Slow burn or not, Nesbo has achieved an unprecedented level of success both in his native Norway and abroad, winning a swathe of prestigious awards - along with the most dedicated fans in the business - in little more than a decade. Following on from The Leopard, which hit Number 1 on UK hardcover lists last year, 2012 saw the release of the ninth in the series, Phantom, along with the release of a movie of his 2008 stand-alone novel Headhunters - all proceeds of which go to The Harry Hole Foundation which he set up to fight illiteracy. He's also sold film rights to his 2007 serial killer novel, The Snowman, to Working Title Films who've since signed Martin Scorsese to direct the movie adaptation of his seventh novel to feature Harry Hole. A deeply flawed hero who, says Nesbo, "is on a journey that's headed only one way, and that's more or less towards hell".
Indeed, he plunges Harry into an even greater hell in Phantom than he did in The Leopard, which prompted some critics to accuse Nesbo of using violence for violence's sake for the first time in his stellar career. But the hell in Phantom is as much psychological as physical as the deeply scarred former police inspector Harry returns to Oslo after three years in Hong Kong.
Nesbo admits it is a much darker book than any of its predecessors. Oslo too, he concedes, is, along with Harry, one of the main characters in the book. "Oslo has changed tremendously over the last 15-20 years, it used to be this almost innocent village, but the drug scene has always been quite ugly in Oslo. This is a successful social democratic country, one of the richest in the world, but that is definitely part of the picture, and for me as a writer, it's fascinating to have this paradox right in your face, " he says.
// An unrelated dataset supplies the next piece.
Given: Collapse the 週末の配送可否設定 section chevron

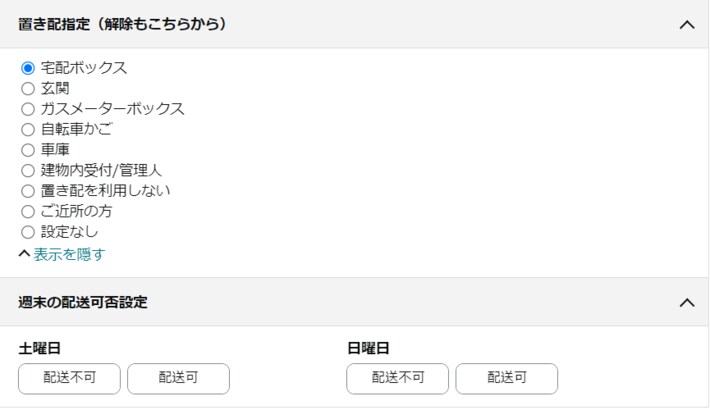Looking at the screenshot, I should [x=686, y=302].
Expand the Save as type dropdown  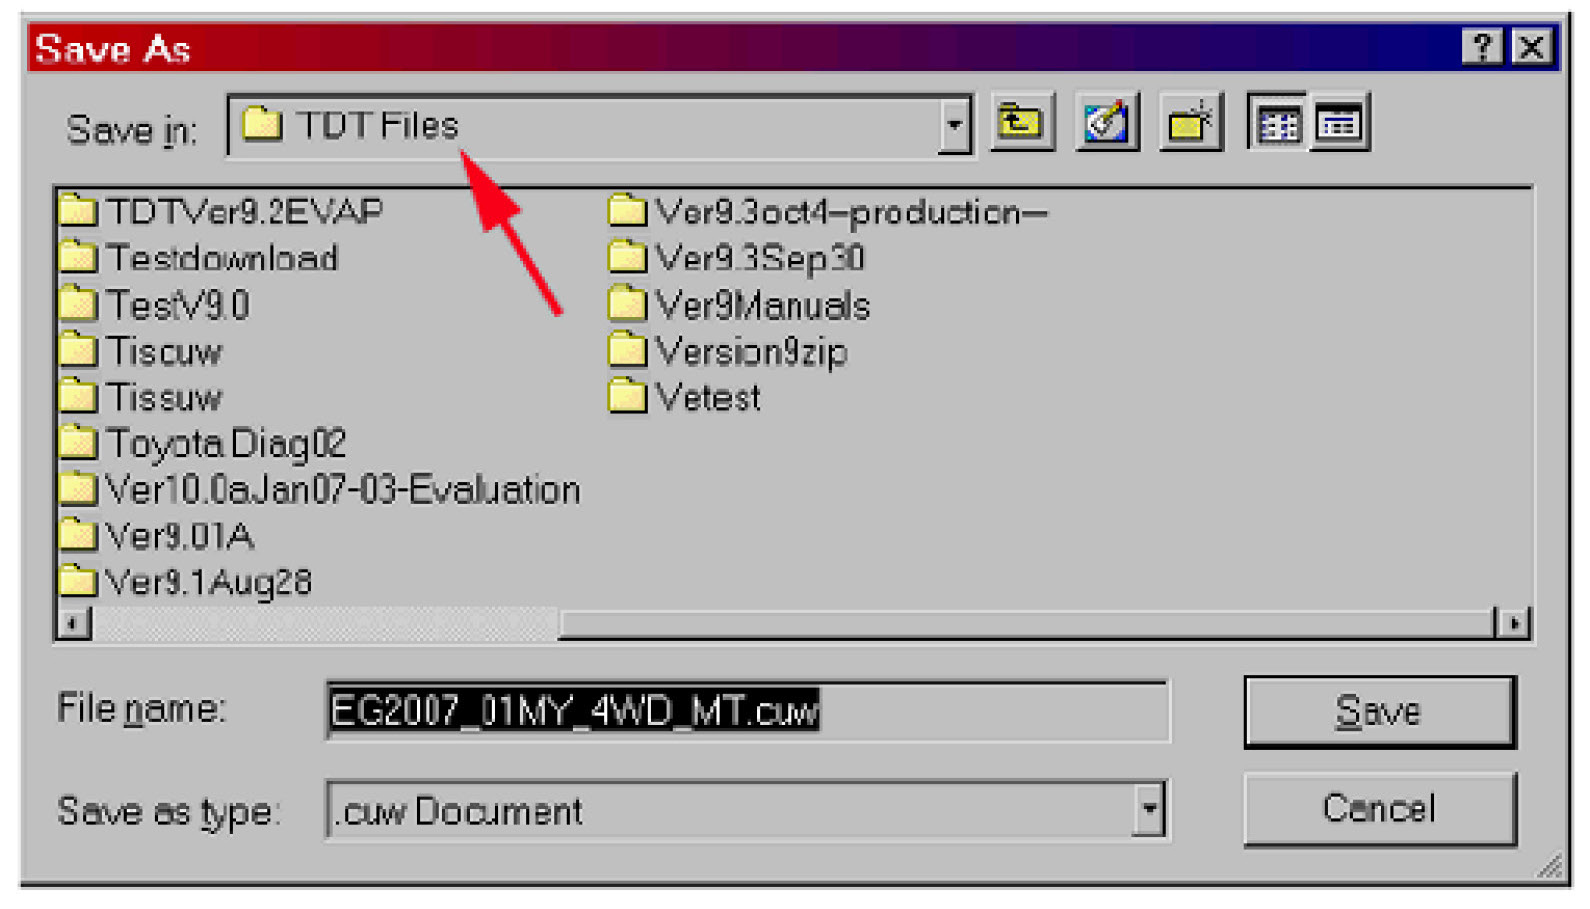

But he is quick to distance his fictional Oslo from the real Oslo which, he insists, has not changed in the wake of the Breivik massacre. "I think it's the same, more or less, " says Nesbo who wrote about his own and his countrymen's reactions to the massacre in the New York Times last July. He regards his fictional Oslo as being more "like a Gotham City version" of Oslo. "I'm not concerned with using the real world, which is the tradition of Scandinavian crime fiction. I see myself as an entertainer, not as a sort of missionary. But then again, I do think that culture and politics are entertaining, so if I can use it for entertainment I will. " Yet writing Harry, whose mental and physical destruction in the series he planned years ago has become really hard. "It's like torturing a friend. But as a storyteller you can't fight the gravity force within the story, within the character. It also means that the series has moved from being a more conventional crime series to something darker and more complex, " says Nesbo.
Like Harry too, Nesbo admits to an enduring and somewhat unholy fascination with the nature of evil that dates back to his childhood when he would observe a classmate plucking the wings off a fly with tweezers to see how it functioned. "I would like to be able to tell you now he's in jail, or something, but he's not. He's a normal, seemingly happy father of three, and that's even more disturbing. But I think there's a curiosity we all have with cruelty and pain. What is curiosity and what is cruelty? When do we cross the line between? Harry is also capable of being cruel. He has even committed murder himself when he didn't have to, so I think with the series, what I also want to show is that nobody has a monopoly on cruelty, " he says.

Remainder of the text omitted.